President Guillermo Lasso of Ecuador disbanded the nation’s opposition-led Nationwide Meeting on Wednesday, a drastic transfer because the right-leaning chief confronted impeachment proceedings over accusations of embezzlement.

The constitutional measure, by no means earlier than used, permits the president to rule by decree till new elections might be held, marking a second of extraordinary political turbulence for a rustic of 18 million already in turmoil.

Ecuador has lengthy been a comparatively protected haven within the area, however in recent times it has seen rising violence and a skyrocketing murder fee as more and more highly effective narco-trafficking teams battle for territory.

Opposition lawmakers accused Mr. Lasso of turning a blind eye to irregularities and embezzlement in a contract between a state-run delivery firm and an oil tanker firm that wasn’t delivering on its guarantees — allegations first made in media stories. The nation’s constitutional courtroom later authorised a cost of embezzlement towards the president however denied two fees of bribery.

Final week, the Nationwide Meeting voted to start impeachment hearings, however all proceedings had been dropped at a everlasting halt as soon as Mr. Lasso dissolved congress.

The president repeatedly denied the costs, mentioning that the contract was signed earlier than he took workplace.

“The prosecutors of this trial have acknowledged that they don’t have anything,” Mr. Lasso mentioned Tuesday in his impeachment testimony. “This inquiry is political.”

He added: “This isn’t about saving a presidency, however about preserving a functioning democracy.”

That is the second time the opposition has tried to take away Mr. Lasso from the presidency since he took workplace in 2021.

He has confronted rising criticism and petitions for his removing from civil society teams within the face of hovering charges of crime, extortion, kidnappings and robberies. Gangs battle for management of drug routes and have gained better management over the nation’s prisons, resulting in a number of jail riots and massacres during the last three years.

For weeks, the president and congress had been locked in a sport of brinkmanship, with legislators threatening to question and take away Mr. Lasso as he threatened to dissolve congress and name new elections — a transfer recognized in Ecuador as muerte cruzada, or mutually assured demise.

The mechanism was written into the structure in 2008 as a device to finish deadlocks between the presidency and the legislature. However till now no president has ever enacted it.

Now, with plummeting approval rankings, in some instances under 20 p.c, Mr. Lasso should name for brand new presidential and legislative elections and can govern by decree within the meantime. The newly elected president and Nationwide Meeting would then govern for 2 years, till the top of the unique time period in 2025.

The disbanding of congress gives non permanent stability for the nation, mentioned Arianna Tanca, an Ecuadorean political scientist, permitting Mr.

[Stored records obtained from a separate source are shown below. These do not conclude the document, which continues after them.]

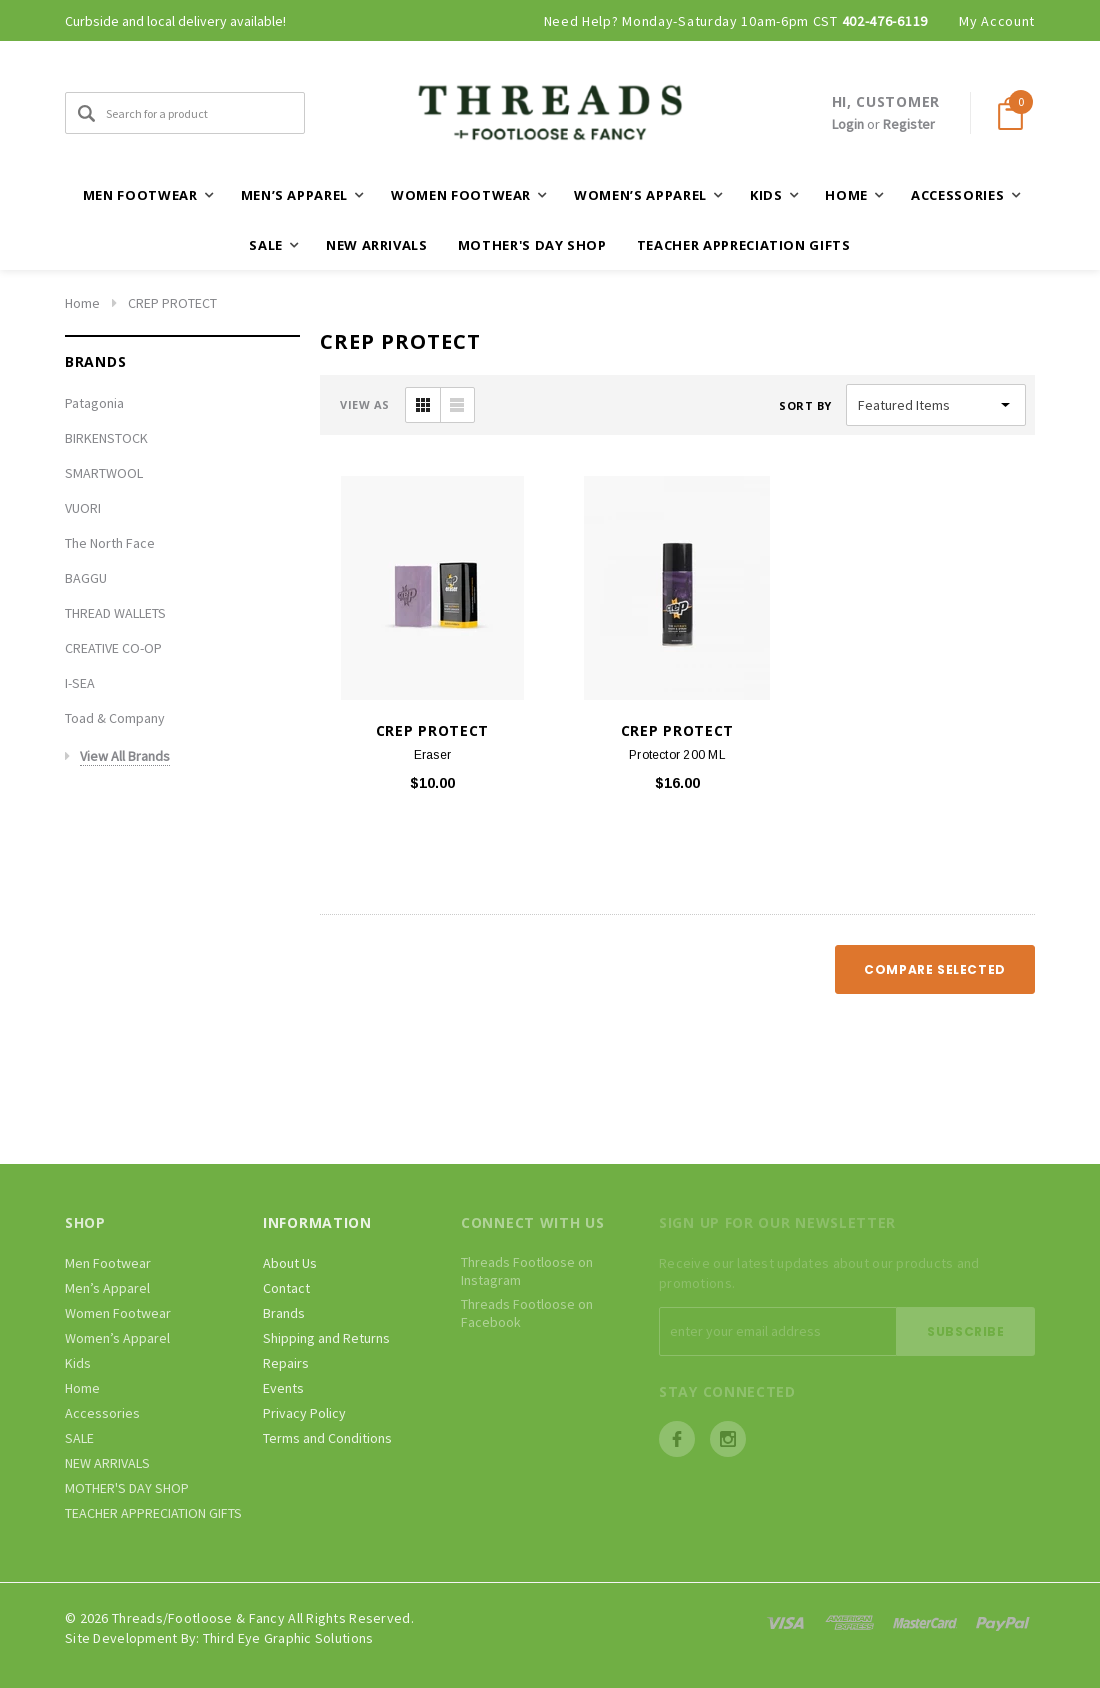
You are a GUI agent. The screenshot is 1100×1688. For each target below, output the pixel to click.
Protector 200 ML (677, 755)
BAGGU (86, 578)
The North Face (110, 543)
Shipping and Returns (326, 1338)
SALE (79, 1438)
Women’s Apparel (117, 1338)
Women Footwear (118, 1313)
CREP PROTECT (172, 303)
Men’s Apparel (107, 1288)
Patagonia (94, 403)
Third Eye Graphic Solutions (288, 1638)
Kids (78, 1363)
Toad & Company (115, 718)
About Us (290, 1263)
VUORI (83, 508)
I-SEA (80, 683)
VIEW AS (365, 404)
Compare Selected (935, 969)
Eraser (432, 755)
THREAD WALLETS (115, 613)
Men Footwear (108, 1263)
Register (909, 124)
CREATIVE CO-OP (113, 648)
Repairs (286, 1363)
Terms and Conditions (327, 1438)
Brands (284, 1313)
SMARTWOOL (104, 473)
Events (283, 1388)
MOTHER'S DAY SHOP (532, 245)
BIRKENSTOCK (106, 438)
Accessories (102, 1413)
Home (82, 303)
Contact (286, 1288)
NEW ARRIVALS (377, 245)
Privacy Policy (304, 1413)
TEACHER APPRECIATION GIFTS (744, 245)
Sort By (805, 405)
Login (848, 124)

Lasso to cross legal guidelines with out a impasse and giving political events the prospect for a “reset.”

However it additionally threatens to undercut the nation’s democracy. A head of presidency calling for brand new elections is widespread in parliamentary democracies, however has no parallel in different presidential democracies in Latin America, mentioned Mauricio Alarcón Salvador, the director of Transparency Worldwide’s chapter in Ecuador.

“To see a president shut down the meeting and assume legislative energy in a transitory method is undoubtedly a blow to democracy,” he mentioned. “And above all to the system of checks and balances that ought to be in pressure in any democracy on the planet.”

Mr. Lasso’s determination comes amid upheaval within the area. In December, Peru’s president tried to dissolve congress — on this case an unlawful transfer that led to his removing and arrest, after which to widespread protests that left dozens of individuals useless.

In January, supporters of former President Jair Bolsonaro of Brazil stormed authorities buildings within the capital, arguing that November’s election by which he was defeated had been rigged.

Will Freeman, a fellow for Latin America research on the Council on Overseas Relations, mentioned that Mr. Lasso’s determination to go round legislators may — presumably — be good for him.

“Despite the fact that he’s very unpopular now, I may see six months of rule by decree truly boosting his reputation if he can do one thing shortly concerning the twin crises of crime and starvation and poverty,” he mentioned. “Though, given his observe document, that’s an enormous if.”

José María León Cabrera contributed reporting.